Within the past month we’ve seen major privacy initiatives from three major players in the online commerce space:
FTC with a Do Not Track list proposal; Microsoft with announcements of tracking blocking technology in the upcoming release of the Internet Explorer browser; US Dept. of Commerce with its calls for baseline federal privacy regulation and a federal privacy office.
Many Marketo customers and partners have been asking what effect these potential new regulations will have on Marketo’s industry leading solution and the overall marketing automation space. Fundamentally, Marketo is excited about initiatives that foster trust in online marketing and commerce. We believe that by reinforcing key areas of privacy protection we’re invigorating the long term vitality of the online ecosystems.
Marketing automation will become an even more powerful revenue engine when online participants feel safe about their data and are enabled to opt-in to the marketing and lead nurturing programs that are relevant to them. With the standardization of privacy protections, unsavory players will be cut out of the market. Businesses that are trusted will excel in this new environment. This is great for Marketo customers who are experts in building trust and providing relevant content and services to their subscribers.
Exposure to FTC’s Do Not Track
With all the media hype of the FTC’s Do-Not-Track proposal, it’s easy to get a worried about losing the ability to stay relevant and provide online services since both of these activities are made possible by tracking. Marketo customers need not worry about this since the FTC isn’t talking about regulating the single-property tracking that Marketo’s solution makes so easy. Marketo lets companies track their own customers, but we do not build for ourselves, nor support for our customers, building cross-company targeting profiles. The FTC does not object to companies tracking their own customers and subscribers. Indeed, the FTC’s chief technologist, Edward Felten, stated: “The system as currently envisioned would not apply to ordinary first party tracking or to a first party’s use of a service provider for website analytics.” It’s third party cross-company behavioral targeting that the FTC is going after and not the first party tracking that Marketo offers.

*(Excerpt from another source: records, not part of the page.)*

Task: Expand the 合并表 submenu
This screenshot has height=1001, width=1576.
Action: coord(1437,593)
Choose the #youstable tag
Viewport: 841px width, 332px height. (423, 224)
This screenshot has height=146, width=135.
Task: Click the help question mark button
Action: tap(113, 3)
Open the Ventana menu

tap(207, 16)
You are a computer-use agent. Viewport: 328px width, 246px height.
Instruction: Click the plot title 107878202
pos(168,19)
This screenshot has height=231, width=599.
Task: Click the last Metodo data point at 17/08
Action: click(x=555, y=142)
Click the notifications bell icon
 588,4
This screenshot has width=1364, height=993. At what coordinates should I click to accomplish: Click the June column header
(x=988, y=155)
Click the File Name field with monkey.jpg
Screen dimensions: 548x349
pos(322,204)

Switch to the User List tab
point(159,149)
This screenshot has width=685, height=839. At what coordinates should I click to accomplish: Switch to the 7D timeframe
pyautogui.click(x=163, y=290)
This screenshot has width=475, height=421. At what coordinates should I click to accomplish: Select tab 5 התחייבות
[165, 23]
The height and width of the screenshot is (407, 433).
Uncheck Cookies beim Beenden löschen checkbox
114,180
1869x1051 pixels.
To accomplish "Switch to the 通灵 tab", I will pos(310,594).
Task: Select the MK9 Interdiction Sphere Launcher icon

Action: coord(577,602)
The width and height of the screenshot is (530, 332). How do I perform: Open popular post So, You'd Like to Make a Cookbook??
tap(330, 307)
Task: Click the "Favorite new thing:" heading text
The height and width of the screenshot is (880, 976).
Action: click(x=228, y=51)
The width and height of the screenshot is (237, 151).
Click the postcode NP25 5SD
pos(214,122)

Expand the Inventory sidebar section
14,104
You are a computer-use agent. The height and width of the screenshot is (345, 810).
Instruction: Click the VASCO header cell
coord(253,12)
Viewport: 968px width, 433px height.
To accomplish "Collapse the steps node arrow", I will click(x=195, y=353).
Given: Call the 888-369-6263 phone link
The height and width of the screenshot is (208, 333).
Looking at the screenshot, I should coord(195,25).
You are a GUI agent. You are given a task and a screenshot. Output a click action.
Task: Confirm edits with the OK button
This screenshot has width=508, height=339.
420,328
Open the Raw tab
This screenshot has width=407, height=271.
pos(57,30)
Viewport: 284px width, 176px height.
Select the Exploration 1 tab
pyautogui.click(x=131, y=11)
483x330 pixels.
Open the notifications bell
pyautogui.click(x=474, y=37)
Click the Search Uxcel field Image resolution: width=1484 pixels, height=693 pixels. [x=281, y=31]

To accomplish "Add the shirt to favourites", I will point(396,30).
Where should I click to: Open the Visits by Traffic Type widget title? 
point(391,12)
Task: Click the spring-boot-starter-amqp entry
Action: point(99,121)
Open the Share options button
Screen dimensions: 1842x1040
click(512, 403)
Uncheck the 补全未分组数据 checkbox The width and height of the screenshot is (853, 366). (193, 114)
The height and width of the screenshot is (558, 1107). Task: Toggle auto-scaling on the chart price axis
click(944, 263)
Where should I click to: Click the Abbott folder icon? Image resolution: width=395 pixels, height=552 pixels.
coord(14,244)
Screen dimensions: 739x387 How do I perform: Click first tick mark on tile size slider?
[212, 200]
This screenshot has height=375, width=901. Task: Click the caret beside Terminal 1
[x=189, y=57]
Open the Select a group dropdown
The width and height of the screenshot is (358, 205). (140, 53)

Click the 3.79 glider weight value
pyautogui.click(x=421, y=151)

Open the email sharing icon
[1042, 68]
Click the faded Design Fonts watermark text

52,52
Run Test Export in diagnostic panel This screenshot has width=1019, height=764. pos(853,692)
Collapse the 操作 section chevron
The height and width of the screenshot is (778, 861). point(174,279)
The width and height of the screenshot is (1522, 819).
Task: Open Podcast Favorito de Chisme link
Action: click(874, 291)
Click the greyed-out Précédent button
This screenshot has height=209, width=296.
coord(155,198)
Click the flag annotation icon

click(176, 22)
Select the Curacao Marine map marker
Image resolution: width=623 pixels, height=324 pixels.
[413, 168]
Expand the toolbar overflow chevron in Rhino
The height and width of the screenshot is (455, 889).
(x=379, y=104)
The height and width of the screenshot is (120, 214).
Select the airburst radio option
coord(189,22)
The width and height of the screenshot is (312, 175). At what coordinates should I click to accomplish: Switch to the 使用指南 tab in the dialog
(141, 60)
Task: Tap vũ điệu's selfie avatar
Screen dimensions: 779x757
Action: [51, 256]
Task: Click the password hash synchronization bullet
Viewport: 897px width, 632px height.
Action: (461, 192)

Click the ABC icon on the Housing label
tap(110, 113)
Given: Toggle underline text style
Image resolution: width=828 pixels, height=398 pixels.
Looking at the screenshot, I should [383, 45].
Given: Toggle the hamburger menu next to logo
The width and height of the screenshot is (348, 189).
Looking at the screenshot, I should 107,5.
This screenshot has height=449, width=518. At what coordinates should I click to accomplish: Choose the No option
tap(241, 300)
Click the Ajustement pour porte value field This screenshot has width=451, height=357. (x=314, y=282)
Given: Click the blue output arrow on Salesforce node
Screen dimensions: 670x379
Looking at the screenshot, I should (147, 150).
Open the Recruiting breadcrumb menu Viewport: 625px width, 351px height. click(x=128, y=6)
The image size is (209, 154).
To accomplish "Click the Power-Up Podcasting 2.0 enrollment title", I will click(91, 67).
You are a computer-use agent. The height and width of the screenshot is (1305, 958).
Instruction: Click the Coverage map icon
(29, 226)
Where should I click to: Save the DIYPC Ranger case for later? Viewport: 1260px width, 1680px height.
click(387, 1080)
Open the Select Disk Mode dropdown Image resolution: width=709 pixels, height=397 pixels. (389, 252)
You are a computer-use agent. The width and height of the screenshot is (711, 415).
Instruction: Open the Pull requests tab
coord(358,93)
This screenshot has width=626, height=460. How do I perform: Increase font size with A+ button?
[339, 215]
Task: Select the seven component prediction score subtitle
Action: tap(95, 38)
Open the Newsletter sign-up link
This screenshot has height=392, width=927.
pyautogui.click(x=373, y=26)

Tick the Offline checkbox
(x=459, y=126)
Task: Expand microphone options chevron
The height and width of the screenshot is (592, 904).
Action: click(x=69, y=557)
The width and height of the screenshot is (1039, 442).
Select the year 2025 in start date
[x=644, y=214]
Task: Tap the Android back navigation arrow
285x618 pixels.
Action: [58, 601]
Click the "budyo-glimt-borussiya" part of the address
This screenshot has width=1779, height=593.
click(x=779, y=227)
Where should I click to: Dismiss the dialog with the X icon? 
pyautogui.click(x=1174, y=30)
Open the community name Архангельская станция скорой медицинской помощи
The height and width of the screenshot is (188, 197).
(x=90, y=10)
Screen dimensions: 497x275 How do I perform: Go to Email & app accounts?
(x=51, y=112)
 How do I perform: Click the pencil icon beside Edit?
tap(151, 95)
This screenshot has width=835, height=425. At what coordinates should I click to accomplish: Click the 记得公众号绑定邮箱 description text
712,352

Leveling the Playing Field
A big part of the reason for these new privacy developments is that the FTC, Microsoft and the Commerce Department all feel that many behavioral third party cross-site tracking companies are not being upfront about what data they’re collecting, how they’re collecting it, and what they’re doing with it. By standardizing opt-in, opt-out and data disclosures, these organizations will lose any edge their secretive methods gives them. No longer will shadowy organizations have an advantage over those businesses that are doing everything right and treating their customers with respect. Marketo believes this level playing field will be great for our customers’ businesses. With a level playing field the best players in marketing automation will drive the most revenue.
Tracking Is Just Part of Marketing Automation
Tracking standardization is great for companies with marketing automation programs. Yet, any great marketer knows that tracking is just part of the solution. Tracking is infrastructure to deliver relevant content and services to customers. Tracking is the easy part (or at least it is with Marketo). It’s the relevant content and services that are hard part. While some companies might be disproportionately hit by tracking standardization, that’s because tracking and selling of tracking information is all they really do. Marketo customers, on the other hand, are all about full fledged marketing automation that includes tracking and a whole lot more. Indeed, Marketo even has customers that sell to government spooks and don’t practice any tracking whatsoever. They still get tremendous value from the Marketo solution.
Whatever happens from a regulatory perspective, Marketo is confident we will continue to deliver huge value to our customers. If trust builds in the online space, commerce will expand, and our customers will be right there feeding their revenue growth machines with marketing automation and sales effectiveness programs. We’ll dive deeper into these privacy developments in some blog posts to follow.